University Of California San Diego, La Jolla CA

Investigators

Linked publications & trials

Abstract

DESCRIPTION (Adapted from the Investigator's Abstract): Antigen receptor-mediated signaling is the key determinant governing B lymphocyte activation, differentiation or death. Molecules that modulate signals through the B cell receptor (BCR) can thus be instrumental in determining B cell fate. Much attention has been given to intracellular intermediates acting downstream of the BCR. This proposal addresses the biological role of the B cell "co-receptor" CD19 which, in the appropriate context, can augment BCR-mediated B cell activation and proliferation. The investigator has found that CD19--deficient mice are impaired in B cell lymphopoiesis and in responding to T cell-dependent antigens, and he proposes to determine the molecular basis for these defects in the context of CD19 association with the BCR and the CD19/CD21 (complement receptor 2)/CD81 complexes. In Aim 1 the role of CD19 in early B cell development will be examined, focusing on developmental checkpoints regulated by pre-BCR or BCR signaling. This involves a comparative analysis of CD19-/- and wildtype mice, which will be refined by the use of pre-BCR mutant mice and immunoglobulin transgenic mice bred onto the CD19 null background.

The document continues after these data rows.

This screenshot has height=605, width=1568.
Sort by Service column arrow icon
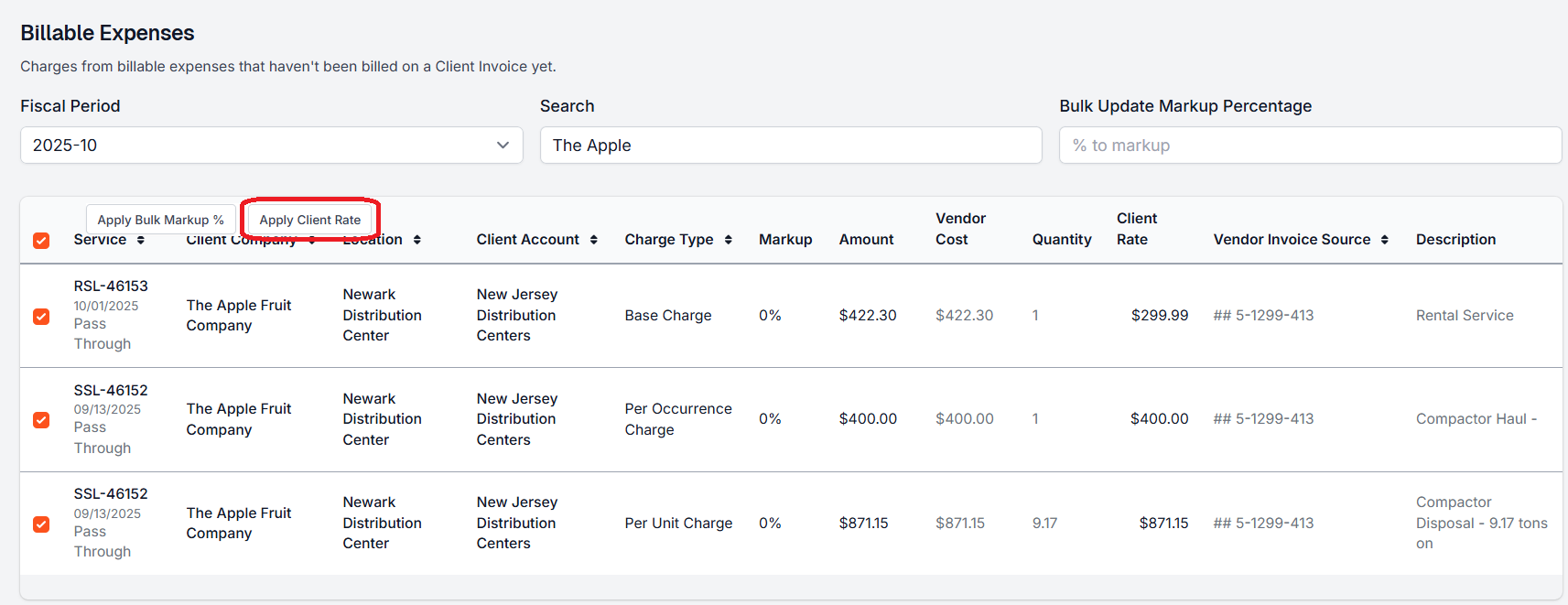tap(141, 240)
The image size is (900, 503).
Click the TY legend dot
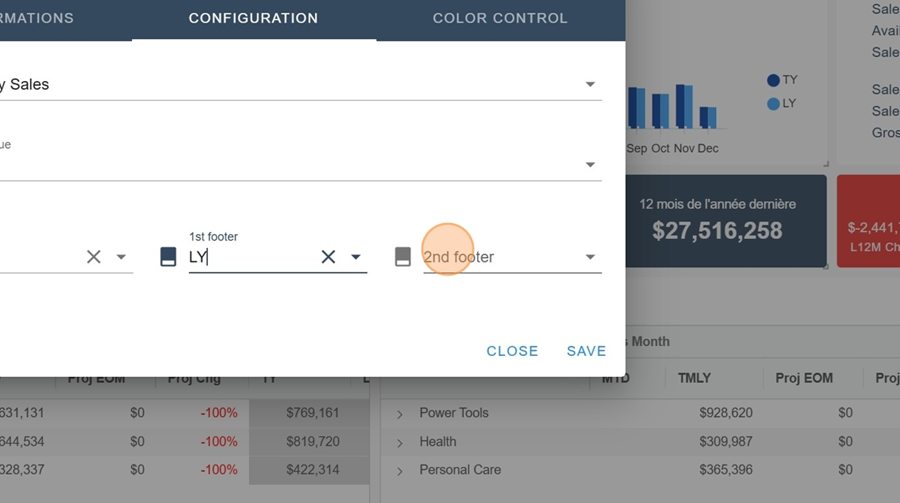tap(773, 80)
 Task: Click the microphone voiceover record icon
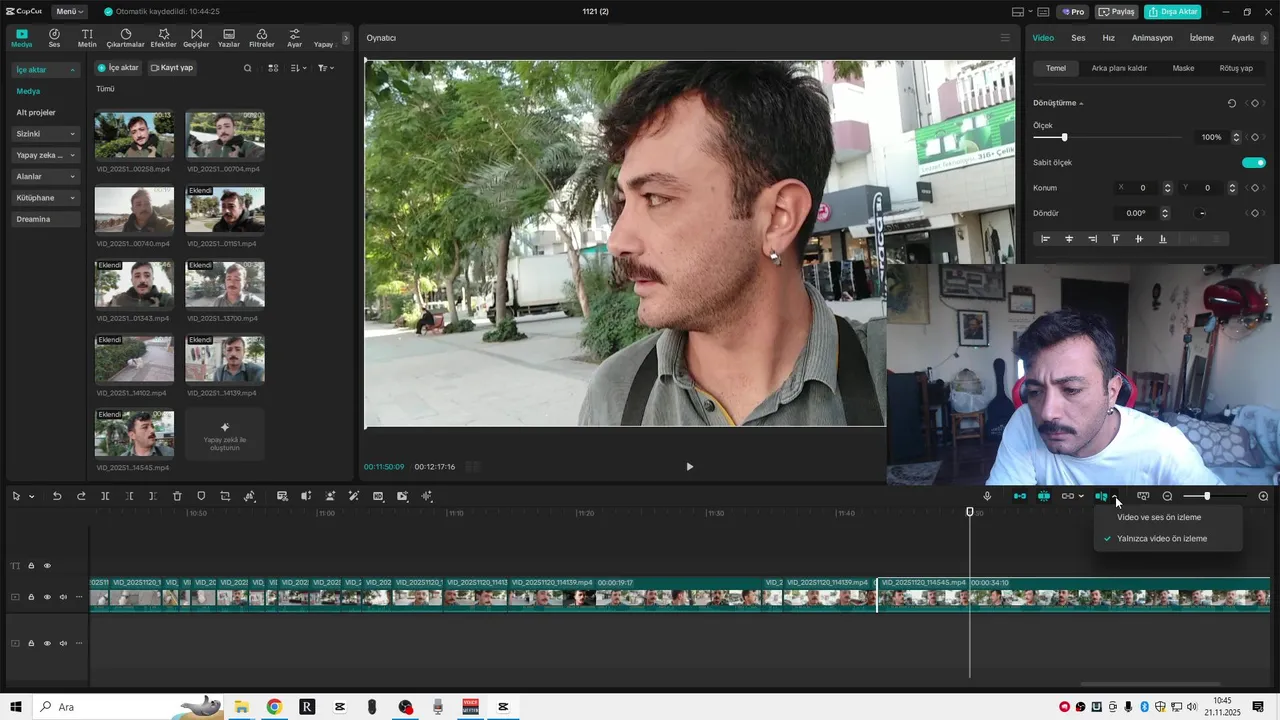pyautogui.click(x=987, y=496)
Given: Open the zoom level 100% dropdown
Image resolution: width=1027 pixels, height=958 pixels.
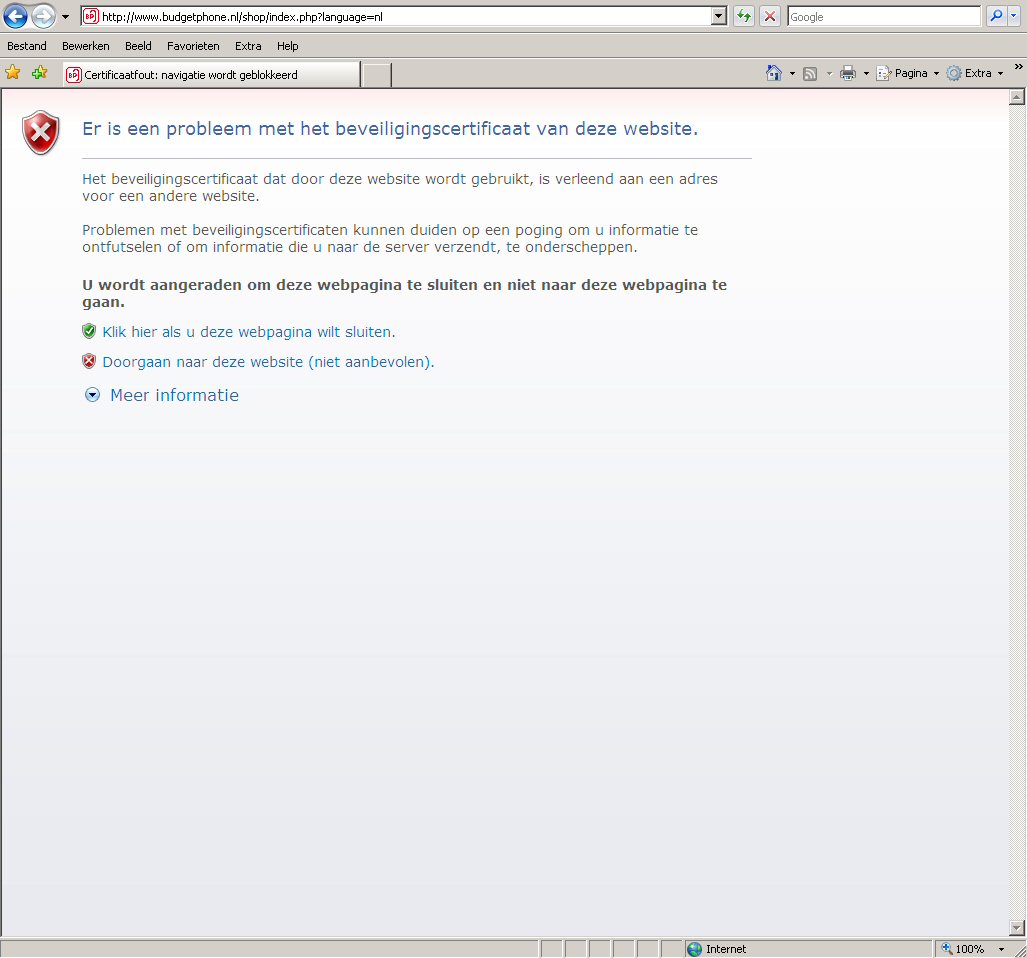Looking at the screenshot, I should coord(1001,949).
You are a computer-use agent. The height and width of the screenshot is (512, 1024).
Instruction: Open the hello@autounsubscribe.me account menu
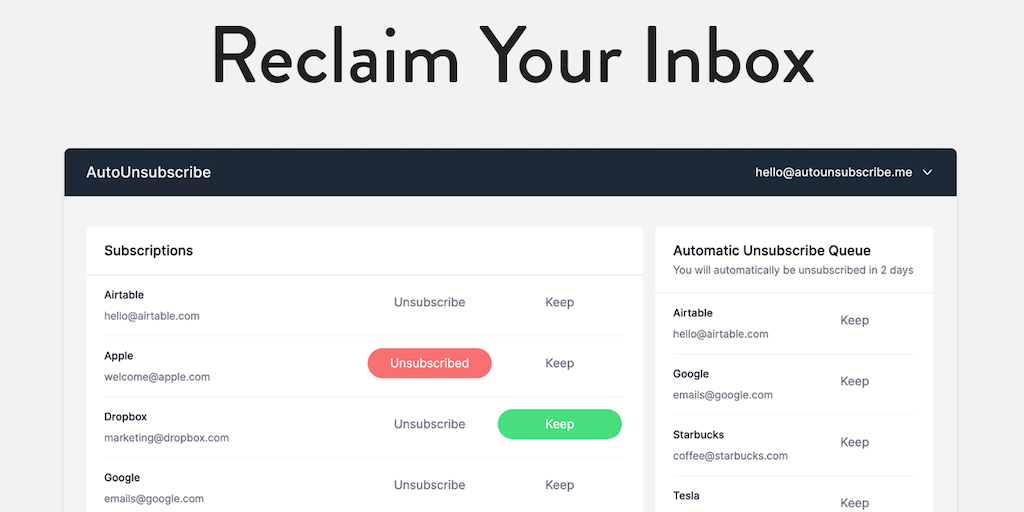[833, 172]
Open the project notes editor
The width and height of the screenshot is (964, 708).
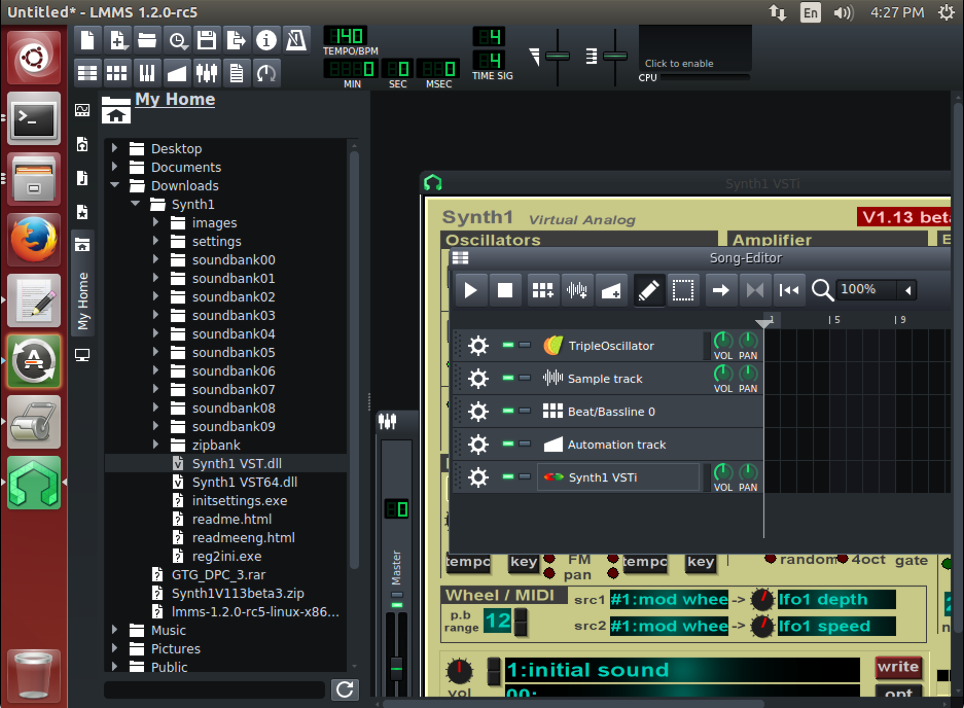[239, 72]
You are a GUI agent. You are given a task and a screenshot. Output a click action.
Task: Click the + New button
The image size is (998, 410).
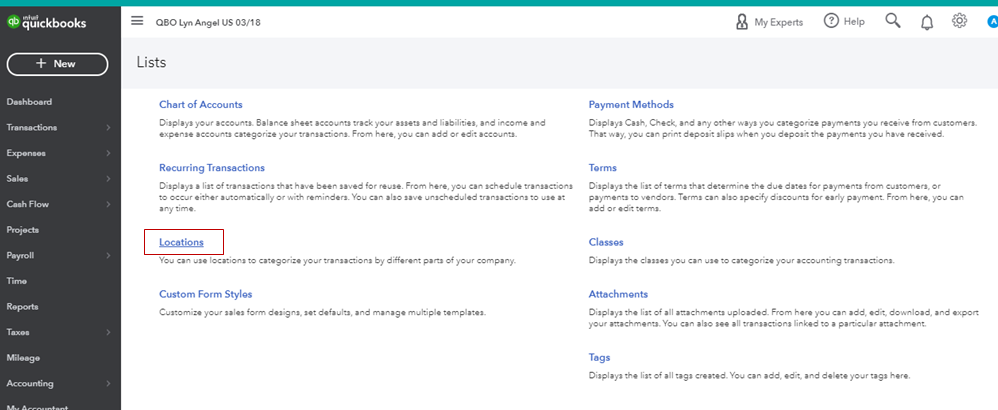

As CD19-/- mice exhibit a severe reduction in B-1 (formerly ly-1) B cells, in Aim 1b they will determine whether this deficiency is mainly attributed to inefficient generation, expansion or maintenance of this important subpopulation of B cells. Aim 2 addresses the role of CD19 in the recognition of and activation by foreign antigen. It will be determined whether CD19 acts as the signaling moiety of the CD19/CD21/CD81 complex, which is known to synergize with surface immunoglobulin in the co-recognition of opsonized (C3d-bearing) foreign antigen. Immunizations will be accompanied by flow cytometric and immunohistochemical techniques to assess B cell differentiation, migration and survival. Aim 3 will delineate the dual roles of CD19 as both a member of the CD19/CD21/CD81 complex and also as an elementary component of the BCR. This will be accomplished by complementation of the CD19 null mutation with transgenes encoding modified CD19 molecules which associate exclusively with the BCR or CD19/CD21/CD81 complexes. This genetic approach will assess the relative contribution of CD19 to the function of these crucial signaling complexes in effecting B cell differentiation and antibody production.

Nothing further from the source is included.